--- MATERIAL FOR THE TASK ---
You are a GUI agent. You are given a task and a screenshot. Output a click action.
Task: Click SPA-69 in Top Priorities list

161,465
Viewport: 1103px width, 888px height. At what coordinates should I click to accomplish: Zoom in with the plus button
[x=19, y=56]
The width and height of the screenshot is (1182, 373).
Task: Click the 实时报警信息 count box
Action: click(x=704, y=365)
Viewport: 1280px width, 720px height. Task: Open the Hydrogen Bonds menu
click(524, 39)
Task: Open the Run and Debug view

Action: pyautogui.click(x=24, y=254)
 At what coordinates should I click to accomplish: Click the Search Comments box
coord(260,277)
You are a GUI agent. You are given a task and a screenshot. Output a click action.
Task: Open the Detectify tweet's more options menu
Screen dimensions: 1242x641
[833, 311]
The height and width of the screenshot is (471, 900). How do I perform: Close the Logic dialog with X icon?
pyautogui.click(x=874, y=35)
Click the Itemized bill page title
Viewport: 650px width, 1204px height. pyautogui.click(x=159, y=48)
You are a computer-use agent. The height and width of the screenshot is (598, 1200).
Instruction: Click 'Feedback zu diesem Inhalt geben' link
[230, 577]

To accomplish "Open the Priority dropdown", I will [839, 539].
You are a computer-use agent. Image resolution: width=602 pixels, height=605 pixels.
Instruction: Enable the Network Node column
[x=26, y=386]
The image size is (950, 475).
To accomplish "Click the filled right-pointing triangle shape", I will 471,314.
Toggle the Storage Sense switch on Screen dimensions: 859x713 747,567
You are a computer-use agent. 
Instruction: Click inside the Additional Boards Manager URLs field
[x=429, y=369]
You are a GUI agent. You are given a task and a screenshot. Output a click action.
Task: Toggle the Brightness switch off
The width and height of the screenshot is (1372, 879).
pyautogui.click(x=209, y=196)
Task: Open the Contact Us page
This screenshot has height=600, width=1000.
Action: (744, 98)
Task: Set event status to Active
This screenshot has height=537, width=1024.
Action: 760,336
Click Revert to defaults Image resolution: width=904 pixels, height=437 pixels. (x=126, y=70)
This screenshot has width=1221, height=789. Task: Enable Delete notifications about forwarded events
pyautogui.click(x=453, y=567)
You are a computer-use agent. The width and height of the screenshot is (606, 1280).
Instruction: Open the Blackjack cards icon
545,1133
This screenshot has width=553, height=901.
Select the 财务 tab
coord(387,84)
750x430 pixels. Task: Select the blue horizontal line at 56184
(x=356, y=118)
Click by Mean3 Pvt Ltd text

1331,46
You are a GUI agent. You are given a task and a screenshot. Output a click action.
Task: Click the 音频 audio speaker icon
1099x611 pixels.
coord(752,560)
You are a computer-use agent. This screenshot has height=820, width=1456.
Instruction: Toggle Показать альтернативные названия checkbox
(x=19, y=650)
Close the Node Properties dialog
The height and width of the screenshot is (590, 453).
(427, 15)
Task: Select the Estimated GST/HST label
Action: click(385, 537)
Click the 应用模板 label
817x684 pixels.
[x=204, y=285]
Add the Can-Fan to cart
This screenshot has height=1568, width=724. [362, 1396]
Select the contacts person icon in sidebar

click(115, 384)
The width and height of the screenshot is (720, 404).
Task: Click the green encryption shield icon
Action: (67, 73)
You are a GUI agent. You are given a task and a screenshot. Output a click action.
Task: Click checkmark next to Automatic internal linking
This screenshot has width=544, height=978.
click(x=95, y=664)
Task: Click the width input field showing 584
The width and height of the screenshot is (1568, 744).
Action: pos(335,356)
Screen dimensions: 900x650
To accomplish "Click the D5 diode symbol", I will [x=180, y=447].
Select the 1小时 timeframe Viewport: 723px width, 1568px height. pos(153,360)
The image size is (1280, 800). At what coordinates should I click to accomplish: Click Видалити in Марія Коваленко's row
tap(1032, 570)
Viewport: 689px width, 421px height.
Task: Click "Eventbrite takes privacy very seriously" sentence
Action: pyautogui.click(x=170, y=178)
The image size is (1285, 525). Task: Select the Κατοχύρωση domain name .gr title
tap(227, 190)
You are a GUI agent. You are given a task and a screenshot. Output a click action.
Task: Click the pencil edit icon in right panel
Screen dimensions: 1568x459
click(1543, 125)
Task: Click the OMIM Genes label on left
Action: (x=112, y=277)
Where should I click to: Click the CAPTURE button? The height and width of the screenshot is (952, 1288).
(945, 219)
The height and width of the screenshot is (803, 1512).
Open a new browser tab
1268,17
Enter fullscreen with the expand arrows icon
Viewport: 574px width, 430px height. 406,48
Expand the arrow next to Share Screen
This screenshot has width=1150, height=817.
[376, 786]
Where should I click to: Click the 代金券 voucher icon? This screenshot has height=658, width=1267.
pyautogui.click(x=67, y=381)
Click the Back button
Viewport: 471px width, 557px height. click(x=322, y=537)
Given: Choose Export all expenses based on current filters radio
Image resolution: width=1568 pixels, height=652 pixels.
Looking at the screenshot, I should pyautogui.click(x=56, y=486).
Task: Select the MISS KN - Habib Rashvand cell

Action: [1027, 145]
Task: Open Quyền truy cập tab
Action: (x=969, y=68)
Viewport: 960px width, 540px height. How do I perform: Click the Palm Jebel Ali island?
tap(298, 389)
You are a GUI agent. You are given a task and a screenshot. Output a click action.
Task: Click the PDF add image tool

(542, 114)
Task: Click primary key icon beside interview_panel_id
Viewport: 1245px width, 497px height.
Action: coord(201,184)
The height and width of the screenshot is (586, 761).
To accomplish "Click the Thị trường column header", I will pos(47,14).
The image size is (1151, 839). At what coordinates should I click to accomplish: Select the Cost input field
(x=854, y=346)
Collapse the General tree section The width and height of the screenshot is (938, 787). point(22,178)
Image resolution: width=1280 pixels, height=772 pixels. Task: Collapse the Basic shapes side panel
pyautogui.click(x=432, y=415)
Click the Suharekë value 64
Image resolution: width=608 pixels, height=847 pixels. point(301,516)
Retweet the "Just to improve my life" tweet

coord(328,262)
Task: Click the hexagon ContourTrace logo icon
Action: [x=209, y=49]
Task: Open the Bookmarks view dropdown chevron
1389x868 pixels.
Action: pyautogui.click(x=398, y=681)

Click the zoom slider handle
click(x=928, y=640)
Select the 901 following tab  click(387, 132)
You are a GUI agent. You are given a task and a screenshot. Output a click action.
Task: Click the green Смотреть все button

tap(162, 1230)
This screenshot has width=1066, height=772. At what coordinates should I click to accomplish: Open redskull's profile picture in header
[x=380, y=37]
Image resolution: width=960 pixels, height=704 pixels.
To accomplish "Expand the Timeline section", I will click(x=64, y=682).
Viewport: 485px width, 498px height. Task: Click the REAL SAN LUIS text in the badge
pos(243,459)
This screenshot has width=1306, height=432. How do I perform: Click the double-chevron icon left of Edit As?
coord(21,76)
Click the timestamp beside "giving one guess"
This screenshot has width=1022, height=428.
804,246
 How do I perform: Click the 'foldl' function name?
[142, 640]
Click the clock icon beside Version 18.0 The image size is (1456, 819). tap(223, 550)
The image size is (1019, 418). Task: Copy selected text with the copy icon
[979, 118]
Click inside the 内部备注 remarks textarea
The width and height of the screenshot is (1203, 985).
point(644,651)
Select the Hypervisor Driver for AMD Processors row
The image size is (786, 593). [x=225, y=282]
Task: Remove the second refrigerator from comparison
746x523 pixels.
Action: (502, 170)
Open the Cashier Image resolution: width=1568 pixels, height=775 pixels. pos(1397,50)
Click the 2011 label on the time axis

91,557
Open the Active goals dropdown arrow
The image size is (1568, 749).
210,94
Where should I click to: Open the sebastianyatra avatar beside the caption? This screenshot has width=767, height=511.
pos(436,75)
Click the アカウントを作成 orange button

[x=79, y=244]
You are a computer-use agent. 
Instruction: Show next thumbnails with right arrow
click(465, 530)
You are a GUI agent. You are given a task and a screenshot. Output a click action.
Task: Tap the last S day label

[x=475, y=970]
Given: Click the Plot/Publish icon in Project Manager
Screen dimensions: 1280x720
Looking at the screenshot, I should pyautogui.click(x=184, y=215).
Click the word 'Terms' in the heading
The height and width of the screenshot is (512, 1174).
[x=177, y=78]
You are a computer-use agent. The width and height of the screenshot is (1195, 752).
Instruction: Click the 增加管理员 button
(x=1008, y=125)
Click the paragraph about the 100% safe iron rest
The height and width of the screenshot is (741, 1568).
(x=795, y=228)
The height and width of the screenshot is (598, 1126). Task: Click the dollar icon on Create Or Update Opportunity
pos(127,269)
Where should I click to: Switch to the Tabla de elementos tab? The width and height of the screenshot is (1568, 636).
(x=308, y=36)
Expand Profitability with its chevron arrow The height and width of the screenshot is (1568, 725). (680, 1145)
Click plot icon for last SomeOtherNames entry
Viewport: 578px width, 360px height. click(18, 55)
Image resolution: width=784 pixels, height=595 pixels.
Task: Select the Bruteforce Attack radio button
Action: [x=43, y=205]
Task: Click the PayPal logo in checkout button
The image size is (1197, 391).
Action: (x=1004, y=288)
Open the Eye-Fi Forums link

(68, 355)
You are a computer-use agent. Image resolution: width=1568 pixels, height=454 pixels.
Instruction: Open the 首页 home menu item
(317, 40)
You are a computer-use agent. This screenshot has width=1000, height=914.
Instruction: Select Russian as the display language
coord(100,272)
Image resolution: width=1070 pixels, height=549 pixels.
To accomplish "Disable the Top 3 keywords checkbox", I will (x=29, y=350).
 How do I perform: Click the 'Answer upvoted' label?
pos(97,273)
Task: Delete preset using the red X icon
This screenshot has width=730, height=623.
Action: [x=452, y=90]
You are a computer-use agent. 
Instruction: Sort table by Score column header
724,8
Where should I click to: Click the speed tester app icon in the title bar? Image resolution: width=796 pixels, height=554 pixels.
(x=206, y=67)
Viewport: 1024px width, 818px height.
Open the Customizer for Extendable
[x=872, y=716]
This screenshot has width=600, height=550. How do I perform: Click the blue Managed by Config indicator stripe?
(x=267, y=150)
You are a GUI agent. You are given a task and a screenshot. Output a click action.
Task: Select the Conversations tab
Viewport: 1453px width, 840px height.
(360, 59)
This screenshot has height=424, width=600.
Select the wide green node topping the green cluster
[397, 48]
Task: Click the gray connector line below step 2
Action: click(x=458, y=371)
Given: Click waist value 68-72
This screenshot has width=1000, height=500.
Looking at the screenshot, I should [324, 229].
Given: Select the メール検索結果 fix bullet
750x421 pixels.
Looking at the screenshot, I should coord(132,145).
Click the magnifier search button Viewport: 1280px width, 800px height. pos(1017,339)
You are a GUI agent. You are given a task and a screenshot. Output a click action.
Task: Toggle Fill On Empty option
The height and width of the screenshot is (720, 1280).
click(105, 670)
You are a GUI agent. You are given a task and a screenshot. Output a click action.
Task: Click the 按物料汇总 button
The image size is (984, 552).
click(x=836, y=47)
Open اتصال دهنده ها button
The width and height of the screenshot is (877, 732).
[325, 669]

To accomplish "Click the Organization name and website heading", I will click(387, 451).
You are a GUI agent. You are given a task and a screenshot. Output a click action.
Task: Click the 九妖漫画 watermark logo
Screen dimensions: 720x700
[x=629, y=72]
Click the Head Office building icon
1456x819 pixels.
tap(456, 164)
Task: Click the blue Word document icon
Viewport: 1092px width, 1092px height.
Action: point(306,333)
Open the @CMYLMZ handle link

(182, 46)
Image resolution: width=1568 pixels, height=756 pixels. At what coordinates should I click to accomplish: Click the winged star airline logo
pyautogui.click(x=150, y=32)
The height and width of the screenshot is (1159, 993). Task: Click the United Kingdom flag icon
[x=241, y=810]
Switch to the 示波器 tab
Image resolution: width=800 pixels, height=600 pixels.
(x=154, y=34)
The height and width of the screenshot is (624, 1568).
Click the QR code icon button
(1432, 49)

--- EXERCISE DIRECTIONS ---
The response must repeat exactly the lines from the top of the material through the line containing "Task: Set event status to Active", both included, with no other output.

--- ANSWER FOR THIS EXERCISE ---
You are a GUI agent. You are given a task and a screenshot. Output a click action.
Task: Click SPA-69 in Top Priorities list

161,465
Viewport: 1103px width, 888px height. At what coordinates should I click to accomplish: Zoom in with the plus button
[x=19, y=56]
The width and height of the screenshot is (1182, 373).
Task: Click the 实时报警信息 count box
Action: click(x=704, y=365)
Viewport: 1280px width, 720px height. Task: Open the Hydrogen Bonds menu
click(524, 39)
Task: Open the Run and Debug view

Action: pyautogui.click(x=24, y=254)
 At what coordinates should I click to accomplish: Click the Search Comments box
coord(260,277)
You are a GUI agent. You are given a task and a screenshot. Output a click action.
Task: Open the Detectify tweet's more options menu
Screen dimensions: 1242x641
[833, 311]
The height and width of the screenshot is (471, 900). How do I perform: Close the Logic dialog with X icon?
pyautogui.click(x=874, y=35)
Click the Itemized bill page title
Viewport: 650px width, 1204px height. pyautogui.click(x=159, y=48)
You are a computer-use agent. The height and width of the screenshot is (598, 1200).
Instruction: Click 'Feedback zu diesem Inhalt geben' link
[230, 577]

To accomplish "Open the Priority dropdown", I will [839, 539].
You are a computer-use agent. Image resolution: width=602 pixels, height=605 pixels.
Instruction: Enable the Network Node column
[x=26, y=386]
The image size is (950, 475).
To accomplish "Click the filled right-pointing triangle shape", I will 471,314.
Toggle the Storage Sense switch on Screen dimensions: 859x713 747,567
You are a computer-use agent. 
Instruction: Click inside the Additional Boards Manager URLs field
[x=429, y=369]
You are a GUI agent. You are given a task and a screenshot. Output a click action.
Task: Toggle the Brightness switch off
The width and height of the screenshot is (1372, 879).
pyautogui.click(x=209, y=196)
Task: Open the Contact Us page
This screenshot has height=600, width=1000.
Action: (744, 98)
Task: Set event status to Active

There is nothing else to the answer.